A friend of mine screwed with me on memorial weekend he said he had an emergency and the address did not exist. I figured who it was and put an ad on craigslist for a free stihll chainsaw with his number. He had a hundred calls paybacks are a #####!


----------



## lone wolf (Oct 17, 2010)

Walt41 said:


> Someone is messing with you, probably a buddy laughing right now. Probably ran across your card and thought he would break your onions or you have a psycho axe murderer after you. Either way you should send blocked calls to voice mail.



Bingo because he did not identify himself any customer would have! Why does Groundman come to mind?


----------



## cowtipper (Oct 17, 2010)

deeker said:


> Actually I am clear cutting elm trees right now, much of it will be used for a log style storage shed/cabin.
> 
> Too bad I don't know where it is located.



Just had to look it up ( http://maps.google.com/maps?f=q&sou....795764&spn=1.533629,2.458191&t=h&z=9&iwloc=A) since I am going to be driving through UT in a week or so. If you don't want it may be I could pick it on my way to Oklahoma.


----------



## deeker (Oct 17, 2010)

cowtipper said:


> Just had to look it up ( http://maps.google.com/maps?f=q&sou....795764&spn=1.533629,2.458191&t=h&z=9&iwloc=A) since I am going to be driving through UT in a week or so. If you don't want it may be I could pick it on my way to Oklahoma.



Let me know when you are driving through, and I might let you buy me lunch.

Or give me a shout.

Kevin


----------



## lone wolf (Oct 17, 2010)

leadarrows said:


> Once someone starts calling me names were done. Only thing going to his house would have gotten me is jail time.



Yup that will definitely cause some expensive legal problems.


----------



## Donald (Oct 19, 2010)

treeman75 said:


> A friend of mine screwed with me on memorial weekend he said he had an emergency and the address did not exist. I figured who it was and put an ad on craigslist for a free stihll chainsaw with his number. He had a hundred calls paybacks are a #####!



LOL... Thanks... I need a good laugh!


----------
● ● ● ●
Exercise task 1
Please copy out the part of the listing that opens with the line containing "Select the yellow Email marker dot" and closes with the line containing "point(529,15)", including both of those lines.
The forum thread and the listing are unrelated material.

Exercise input
● ● ● ●
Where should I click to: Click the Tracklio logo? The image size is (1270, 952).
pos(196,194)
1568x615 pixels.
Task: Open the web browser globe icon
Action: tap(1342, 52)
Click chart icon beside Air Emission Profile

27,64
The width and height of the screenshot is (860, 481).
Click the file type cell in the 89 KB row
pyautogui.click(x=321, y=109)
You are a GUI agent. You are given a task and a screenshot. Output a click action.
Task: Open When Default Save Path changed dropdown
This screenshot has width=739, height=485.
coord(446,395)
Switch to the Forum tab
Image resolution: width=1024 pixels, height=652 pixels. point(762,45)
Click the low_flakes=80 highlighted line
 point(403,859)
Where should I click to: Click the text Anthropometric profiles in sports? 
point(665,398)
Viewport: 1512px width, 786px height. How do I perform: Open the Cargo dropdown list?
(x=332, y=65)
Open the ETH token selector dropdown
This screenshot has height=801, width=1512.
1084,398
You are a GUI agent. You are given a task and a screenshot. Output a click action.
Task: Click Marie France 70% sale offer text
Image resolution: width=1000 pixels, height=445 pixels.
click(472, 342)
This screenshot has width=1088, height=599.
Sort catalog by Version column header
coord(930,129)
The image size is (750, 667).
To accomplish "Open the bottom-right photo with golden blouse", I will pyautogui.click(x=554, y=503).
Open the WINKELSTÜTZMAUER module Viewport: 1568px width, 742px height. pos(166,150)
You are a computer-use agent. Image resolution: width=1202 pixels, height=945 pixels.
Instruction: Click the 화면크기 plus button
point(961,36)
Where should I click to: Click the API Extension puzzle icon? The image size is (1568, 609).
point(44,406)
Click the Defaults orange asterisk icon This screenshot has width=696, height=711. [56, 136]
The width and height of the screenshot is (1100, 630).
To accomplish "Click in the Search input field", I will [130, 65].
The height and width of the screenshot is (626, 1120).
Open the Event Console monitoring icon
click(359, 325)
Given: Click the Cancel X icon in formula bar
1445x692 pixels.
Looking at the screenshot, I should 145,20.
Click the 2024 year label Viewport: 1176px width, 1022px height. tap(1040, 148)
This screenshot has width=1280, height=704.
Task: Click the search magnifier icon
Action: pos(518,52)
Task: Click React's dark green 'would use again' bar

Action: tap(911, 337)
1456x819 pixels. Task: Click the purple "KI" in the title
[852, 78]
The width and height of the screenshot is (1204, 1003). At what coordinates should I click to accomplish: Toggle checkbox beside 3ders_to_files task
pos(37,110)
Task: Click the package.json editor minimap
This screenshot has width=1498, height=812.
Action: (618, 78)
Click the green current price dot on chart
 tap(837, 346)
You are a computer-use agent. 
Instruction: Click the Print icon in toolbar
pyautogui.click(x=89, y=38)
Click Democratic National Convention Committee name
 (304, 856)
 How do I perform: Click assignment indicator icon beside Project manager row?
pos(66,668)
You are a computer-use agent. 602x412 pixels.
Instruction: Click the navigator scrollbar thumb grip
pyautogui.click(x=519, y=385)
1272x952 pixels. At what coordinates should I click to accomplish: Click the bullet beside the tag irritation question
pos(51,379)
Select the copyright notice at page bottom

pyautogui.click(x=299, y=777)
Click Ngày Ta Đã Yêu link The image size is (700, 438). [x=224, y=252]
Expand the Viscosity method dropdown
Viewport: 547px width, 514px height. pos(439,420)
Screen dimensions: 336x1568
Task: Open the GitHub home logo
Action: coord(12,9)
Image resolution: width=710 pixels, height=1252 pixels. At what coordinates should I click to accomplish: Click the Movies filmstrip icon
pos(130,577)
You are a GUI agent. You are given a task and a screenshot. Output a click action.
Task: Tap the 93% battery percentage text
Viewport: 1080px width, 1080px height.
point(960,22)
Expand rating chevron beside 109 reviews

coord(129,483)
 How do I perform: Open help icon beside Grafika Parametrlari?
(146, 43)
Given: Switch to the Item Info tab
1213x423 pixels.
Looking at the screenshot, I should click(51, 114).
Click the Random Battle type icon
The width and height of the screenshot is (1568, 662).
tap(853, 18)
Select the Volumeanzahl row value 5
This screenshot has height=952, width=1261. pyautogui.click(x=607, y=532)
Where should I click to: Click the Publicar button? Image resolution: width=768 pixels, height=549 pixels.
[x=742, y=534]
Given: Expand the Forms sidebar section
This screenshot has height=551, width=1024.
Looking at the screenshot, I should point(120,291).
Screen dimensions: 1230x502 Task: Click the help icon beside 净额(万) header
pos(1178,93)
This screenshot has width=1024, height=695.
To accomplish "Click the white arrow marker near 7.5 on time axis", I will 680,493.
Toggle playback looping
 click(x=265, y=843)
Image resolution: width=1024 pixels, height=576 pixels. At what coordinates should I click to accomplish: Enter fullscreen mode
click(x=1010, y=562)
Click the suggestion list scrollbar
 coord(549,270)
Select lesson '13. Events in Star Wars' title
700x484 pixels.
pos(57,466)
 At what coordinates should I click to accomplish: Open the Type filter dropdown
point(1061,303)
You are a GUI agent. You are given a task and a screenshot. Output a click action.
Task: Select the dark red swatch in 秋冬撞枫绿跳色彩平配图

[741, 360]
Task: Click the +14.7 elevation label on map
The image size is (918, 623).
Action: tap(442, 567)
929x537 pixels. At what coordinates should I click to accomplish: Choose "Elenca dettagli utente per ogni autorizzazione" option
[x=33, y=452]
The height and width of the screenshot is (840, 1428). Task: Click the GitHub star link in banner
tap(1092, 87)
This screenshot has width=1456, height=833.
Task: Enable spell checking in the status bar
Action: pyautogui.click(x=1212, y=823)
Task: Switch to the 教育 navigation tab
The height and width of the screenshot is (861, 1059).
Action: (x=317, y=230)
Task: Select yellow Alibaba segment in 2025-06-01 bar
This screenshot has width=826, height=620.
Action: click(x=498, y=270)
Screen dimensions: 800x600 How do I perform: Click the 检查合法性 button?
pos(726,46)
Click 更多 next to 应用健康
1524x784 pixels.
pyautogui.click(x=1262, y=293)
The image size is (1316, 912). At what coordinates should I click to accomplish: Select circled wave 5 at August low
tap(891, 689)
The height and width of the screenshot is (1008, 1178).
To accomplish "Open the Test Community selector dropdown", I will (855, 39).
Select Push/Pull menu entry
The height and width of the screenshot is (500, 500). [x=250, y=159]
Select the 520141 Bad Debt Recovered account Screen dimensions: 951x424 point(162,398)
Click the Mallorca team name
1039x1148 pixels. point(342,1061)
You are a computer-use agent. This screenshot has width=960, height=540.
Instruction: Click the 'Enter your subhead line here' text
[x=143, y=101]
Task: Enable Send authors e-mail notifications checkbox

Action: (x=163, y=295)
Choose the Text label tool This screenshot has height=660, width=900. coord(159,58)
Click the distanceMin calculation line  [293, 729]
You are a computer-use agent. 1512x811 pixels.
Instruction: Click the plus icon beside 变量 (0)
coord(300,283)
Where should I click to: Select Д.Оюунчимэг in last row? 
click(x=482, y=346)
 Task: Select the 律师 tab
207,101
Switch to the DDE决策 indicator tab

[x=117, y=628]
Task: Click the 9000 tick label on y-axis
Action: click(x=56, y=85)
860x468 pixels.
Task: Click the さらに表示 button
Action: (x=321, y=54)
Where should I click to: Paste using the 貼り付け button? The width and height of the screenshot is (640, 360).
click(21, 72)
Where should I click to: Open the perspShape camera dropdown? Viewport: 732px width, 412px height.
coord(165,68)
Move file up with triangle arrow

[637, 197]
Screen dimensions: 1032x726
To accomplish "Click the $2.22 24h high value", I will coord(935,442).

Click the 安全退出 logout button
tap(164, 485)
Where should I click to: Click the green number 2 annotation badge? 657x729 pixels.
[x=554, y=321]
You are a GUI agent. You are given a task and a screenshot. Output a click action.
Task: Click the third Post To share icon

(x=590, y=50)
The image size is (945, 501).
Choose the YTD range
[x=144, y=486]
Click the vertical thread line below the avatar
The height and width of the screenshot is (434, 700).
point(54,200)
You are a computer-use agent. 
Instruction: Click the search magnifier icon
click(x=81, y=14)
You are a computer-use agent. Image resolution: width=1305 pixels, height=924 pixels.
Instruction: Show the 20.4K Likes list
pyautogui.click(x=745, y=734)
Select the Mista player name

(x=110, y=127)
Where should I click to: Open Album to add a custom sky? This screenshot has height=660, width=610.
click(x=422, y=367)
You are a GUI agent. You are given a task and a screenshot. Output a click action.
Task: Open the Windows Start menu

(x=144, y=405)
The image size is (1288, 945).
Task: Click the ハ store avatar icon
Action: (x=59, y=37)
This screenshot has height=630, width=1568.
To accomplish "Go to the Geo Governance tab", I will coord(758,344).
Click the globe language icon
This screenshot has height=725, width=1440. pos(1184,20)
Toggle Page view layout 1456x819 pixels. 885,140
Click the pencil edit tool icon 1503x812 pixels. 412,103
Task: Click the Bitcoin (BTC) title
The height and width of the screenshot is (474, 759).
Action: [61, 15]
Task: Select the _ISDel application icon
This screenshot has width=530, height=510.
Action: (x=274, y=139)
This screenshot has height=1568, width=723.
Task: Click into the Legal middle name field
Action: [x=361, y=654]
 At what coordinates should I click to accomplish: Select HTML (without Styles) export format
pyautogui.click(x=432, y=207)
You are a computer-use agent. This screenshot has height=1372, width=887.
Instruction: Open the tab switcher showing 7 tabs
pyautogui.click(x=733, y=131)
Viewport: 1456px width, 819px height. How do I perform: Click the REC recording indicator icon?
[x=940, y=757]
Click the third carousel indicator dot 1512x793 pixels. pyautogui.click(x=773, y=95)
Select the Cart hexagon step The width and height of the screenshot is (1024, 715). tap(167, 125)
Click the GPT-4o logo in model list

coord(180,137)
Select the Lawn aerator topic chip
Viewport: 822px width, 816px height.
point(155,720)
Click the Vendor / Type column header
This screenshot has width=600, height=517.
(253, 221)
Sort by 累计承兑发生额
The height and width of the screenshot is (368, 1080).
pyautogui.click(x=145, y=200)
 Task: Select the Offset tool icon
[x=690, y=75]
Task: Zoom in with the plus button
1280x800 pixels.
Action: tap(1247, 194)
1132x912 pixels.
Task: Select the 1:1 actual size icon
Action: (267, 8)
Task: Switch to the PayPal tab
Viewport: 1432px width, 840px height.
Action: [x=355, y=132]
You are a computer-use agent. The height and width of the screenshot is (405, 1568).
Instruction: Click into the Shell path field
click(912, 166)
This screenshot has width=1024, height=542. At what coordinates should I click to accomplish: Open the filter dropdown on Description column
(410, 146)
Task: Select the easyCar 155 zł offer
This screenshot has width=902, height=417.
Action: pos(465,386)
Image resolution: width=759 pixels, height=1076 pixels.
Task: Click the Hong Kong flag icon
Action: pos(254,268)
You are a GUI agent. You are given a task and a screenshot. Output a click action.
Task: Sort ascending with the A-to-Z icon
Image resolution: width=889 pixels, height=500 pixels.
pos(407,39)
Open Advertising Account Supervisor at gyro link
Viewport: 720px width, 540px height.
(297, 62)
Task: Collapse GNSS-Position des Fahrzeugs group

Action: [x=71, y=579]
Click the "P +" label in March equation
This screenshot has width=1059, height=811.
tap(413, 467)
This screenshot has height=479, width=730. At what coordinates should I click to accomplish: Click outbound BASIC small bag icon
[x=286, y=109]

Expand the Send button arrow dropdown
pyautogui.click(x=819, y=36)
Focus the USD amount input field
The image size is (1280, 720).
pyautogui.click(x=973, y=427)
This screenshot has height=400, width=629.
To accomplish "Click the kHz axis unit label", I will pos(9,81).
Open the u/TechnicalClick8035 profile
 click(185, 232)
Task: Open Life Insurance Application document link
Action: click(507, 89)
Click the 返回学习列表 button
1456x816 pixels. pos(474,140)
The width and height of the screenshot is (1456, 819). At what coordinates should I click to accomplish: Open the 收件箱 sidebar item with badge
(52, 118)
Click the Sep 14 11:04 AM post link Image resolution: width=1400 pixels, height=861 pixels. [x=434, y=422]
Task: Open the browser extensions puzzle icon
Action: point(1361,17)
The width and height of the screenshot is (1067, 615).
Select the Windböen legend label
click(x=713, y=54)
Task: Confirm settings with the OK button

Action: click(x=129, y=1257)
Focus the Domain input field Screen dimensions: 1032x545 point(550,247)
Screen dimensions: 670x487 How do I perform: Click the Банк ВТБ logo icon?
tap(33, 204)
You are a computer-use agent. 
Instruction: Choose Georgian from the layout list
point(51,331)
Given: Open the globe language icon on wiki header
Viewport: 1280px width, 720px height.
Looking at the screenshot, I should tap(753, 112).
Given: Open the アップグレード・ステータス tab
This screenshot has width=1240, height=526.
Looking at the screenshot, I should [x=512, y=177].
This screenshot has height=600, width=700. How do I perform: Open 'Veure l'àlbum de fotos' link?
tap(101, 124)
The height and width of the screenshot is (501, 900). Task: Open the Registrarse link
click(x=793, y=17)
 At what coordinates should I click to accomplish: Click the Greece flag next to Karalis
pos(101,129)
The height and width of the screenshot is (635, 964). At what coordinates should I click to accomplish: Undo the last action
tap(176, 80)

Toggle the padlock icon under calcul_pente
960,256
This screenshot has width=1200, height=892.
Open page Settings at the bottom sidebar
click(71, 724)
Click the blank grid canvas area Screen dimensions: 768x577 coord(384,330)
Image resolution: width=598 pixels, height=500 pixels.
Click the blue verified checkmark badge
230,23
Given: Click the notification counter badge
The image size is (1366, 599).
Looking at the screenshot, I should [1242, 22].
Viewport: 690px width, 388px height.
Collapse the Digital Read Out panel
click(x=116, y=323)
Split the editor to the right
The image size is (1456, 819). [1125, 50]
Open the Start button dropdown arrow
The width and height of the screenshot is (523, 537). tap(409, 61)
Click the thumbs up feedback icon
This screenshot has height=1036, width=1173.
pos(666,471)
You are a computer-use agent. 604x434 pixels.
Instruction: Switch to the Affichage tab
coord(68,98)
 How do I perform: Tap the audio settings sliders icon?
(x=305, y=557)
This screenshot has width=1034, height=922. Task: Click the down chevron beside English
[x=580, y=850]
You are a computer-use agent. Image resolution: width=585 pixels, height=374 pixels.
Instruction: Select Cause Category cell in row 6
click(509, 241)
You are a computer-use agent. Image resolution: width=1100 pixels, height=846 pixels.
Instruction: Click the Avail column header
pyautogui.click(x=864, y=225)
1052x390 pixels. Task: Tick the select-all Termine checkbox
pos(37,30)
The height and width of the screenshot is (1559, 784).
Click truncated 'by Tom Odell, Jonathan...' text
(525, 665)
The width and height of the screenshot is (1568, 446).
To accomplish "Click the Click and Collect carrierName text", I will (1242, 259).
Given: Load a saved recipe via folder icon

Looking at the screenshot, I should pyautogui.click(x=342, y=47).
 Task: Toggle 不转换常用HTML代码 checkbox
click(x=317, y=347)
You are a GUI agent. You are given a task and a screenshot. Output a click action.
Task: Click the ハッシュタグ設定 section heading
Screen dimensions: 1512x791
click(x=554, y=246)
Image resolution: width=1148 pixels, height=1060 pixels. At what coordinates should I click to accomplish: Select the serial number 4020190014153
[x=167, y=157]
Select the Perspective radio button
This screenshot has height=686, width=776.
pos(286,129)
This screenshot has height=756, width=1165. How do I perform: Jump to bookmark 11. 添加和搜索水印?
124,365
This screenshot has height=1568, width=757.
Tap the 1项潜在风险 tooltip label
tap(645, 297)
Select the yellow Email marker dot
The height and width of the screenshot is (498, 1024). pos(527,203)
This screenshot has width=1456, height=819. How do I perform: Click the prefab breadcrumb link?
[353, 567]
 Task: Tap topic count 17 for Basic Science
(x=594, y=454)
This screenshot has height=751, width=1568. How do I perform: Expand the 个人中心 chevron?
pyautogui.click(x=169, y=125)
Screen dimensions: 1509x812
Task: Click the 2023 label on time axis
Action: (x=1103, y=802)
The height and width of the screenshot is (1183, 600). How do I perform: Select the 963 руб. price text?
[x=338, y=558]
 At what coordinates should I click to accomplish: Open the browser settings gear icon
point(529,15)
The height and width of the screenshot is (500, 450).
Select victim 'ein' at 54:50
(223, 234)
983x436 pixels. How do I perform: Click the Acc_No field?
● ● ● ●
Exercise task 2
In the forum thread, which state does cowtipper say they are driving to?

Response 1
Select the yellow Email marker dot
The height and width of the screenshot is (498, 1024). pos(527,203)
This screenshot has width=1456, height=819. How do I perform: Click the prefab breadcrumb link?
[353, 567]
 Task: Tap topic count 17 for Basic Science
(x=594, y=454)
This screenshot has height=751, width=1568. How do I perform: Expand the 个人中心 chevron?
pyautogui.click(x=169, y=125)
Screen dimensions: 1509x812
Task: Click the 2023 label on time axis
Action: (x=1103, y=802)
The height and width of the screenshot is (1183, 600). How do I perform: Select the 963 руб. price text?
[x=338, y=558]
 At what coordinates should I click to accomplish: Open the browser settings gear icon
point(529,15)

Response 2
Oklahoma.